Dejo de titular estas publicaciones AsociAción libre porque creo que basta de cercar el campo. Hoy se dio la séptima clase del noveno seminario que organizo desde que empecé a dedicarme a la construcción teórica; sin embargo, realmente creo que es le primero de mi vida porque es la primera vez que no es el pensamiento de un autor lo que dirige los argumentos del grupo, es una experiencia lo que se impone y se manifiesta.
No más Freud ni Lacan, es claro que ya no puedo caminar al lado de ellos, es evidente que el velo que constituyen no puede cubrir más lo evidente, lo no-más-oculto. En Freud se oculta bajo el nombre de Edipo, en Lacan, detrás del petit a, pero en ambos oculto.
Pero, ¿qué se oculta? La guerra, tresmil años de guerra en la que los derrotados y esclavizados son los espíritus de nuestra clase; tresmil años de herencia esclava, de gobiernos y guerra: Derrota.

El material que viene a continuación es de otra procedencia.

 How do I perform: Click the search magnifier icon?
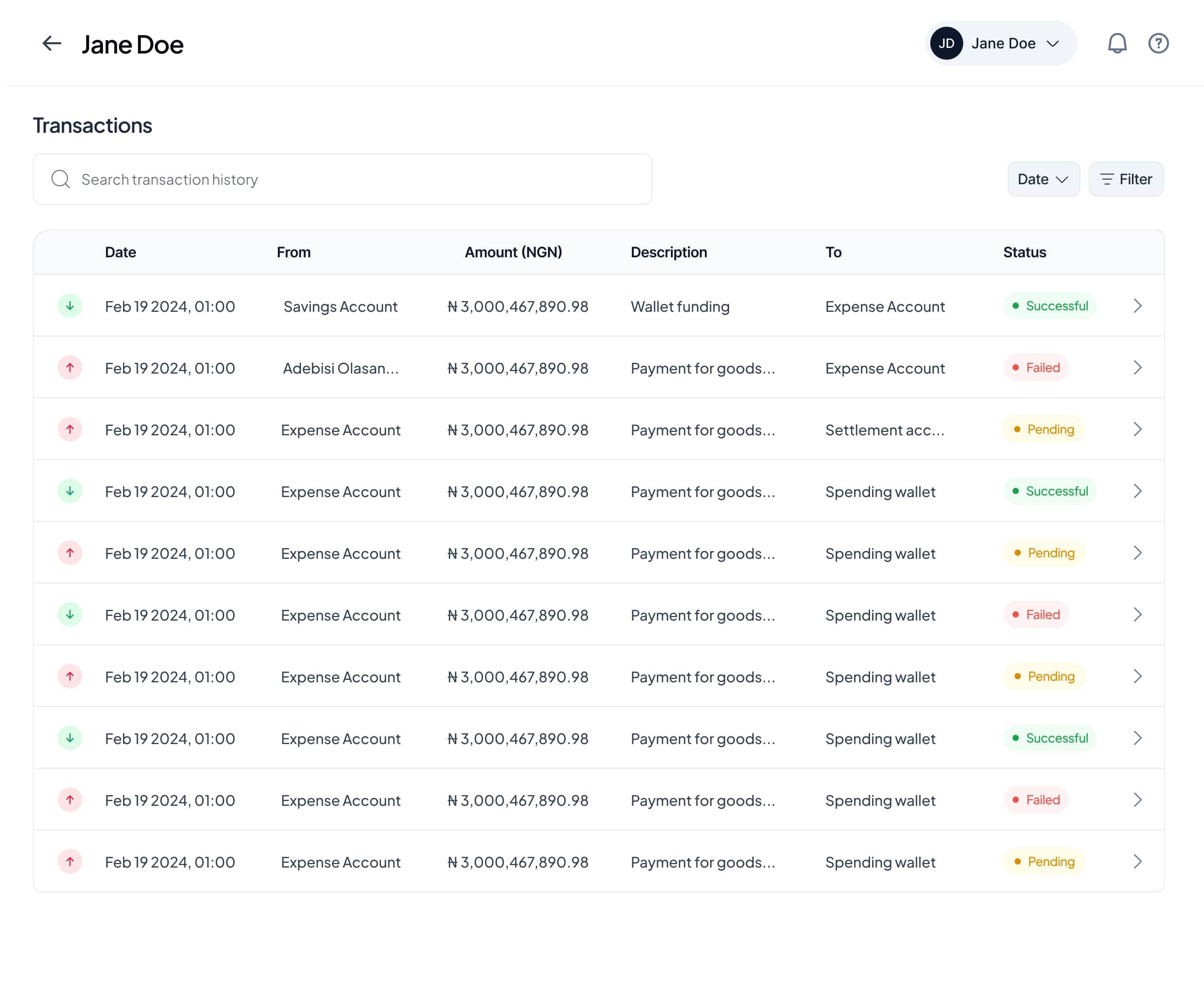[60, 179]
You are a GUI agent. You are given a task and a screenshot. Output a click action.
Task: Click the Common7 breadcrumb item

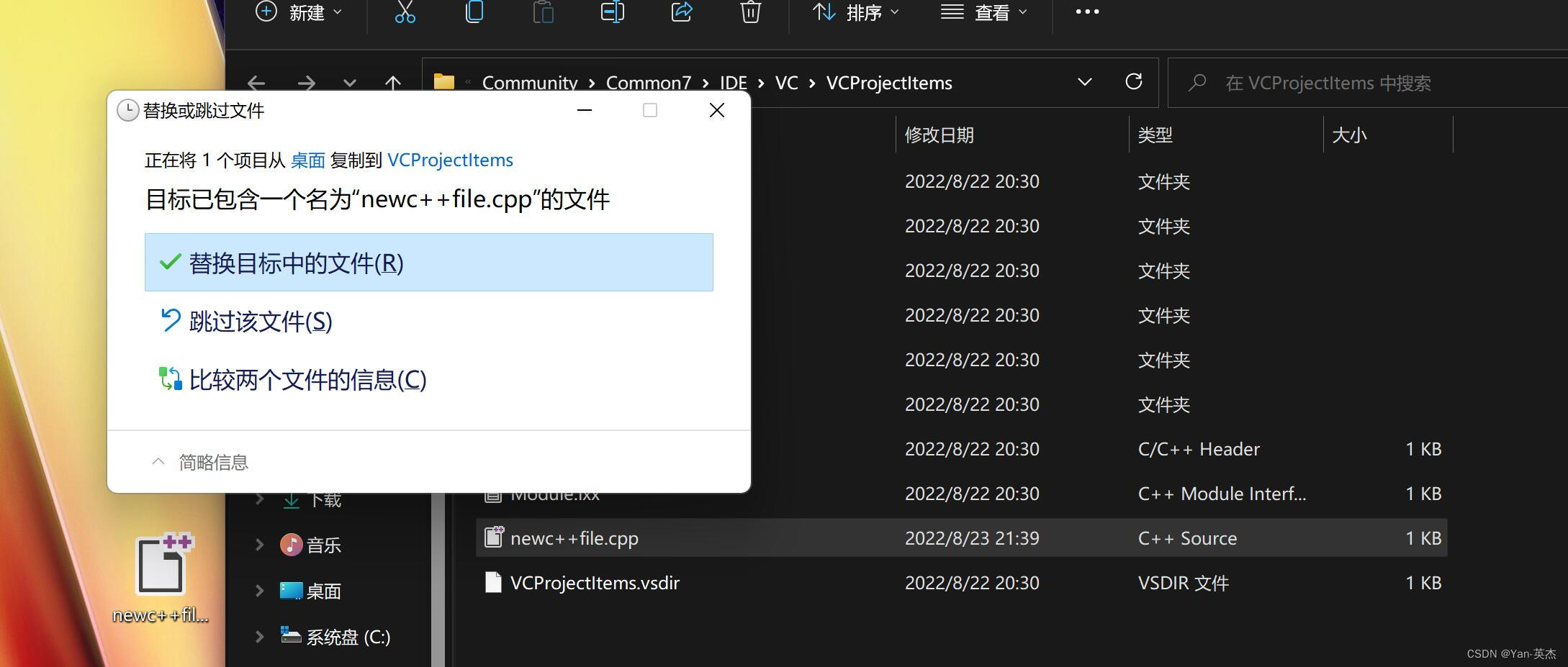(x=647, y=83)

No repito lo mostrado en el seminario. Grecia y Roma tienen mucho que decir, no yo. Edipo, el enigma que se hace hombre y que luego es secuestrado por una mujer, la madre, la gran amenaza de occidente; el gobernante supremo engañado y secuestrado por una mujer-madre, la que debe perecer para recuperar el orden, a precio de la eterna ceguera de un rey que no puede serlo más. Esa es la guerra de occidente, la hembra, la matriarca, la cultura de la vida. Edipo es la huella de la guerra que inicia en Grecia y Freud, Freud... a él se le oculta y entonces desacierta, como Lacan desacierta con Antígona, la perpetuidad de la guerra. Occidente, Europa nos ha condenado y nosotros hemos decidido resistir, siempre.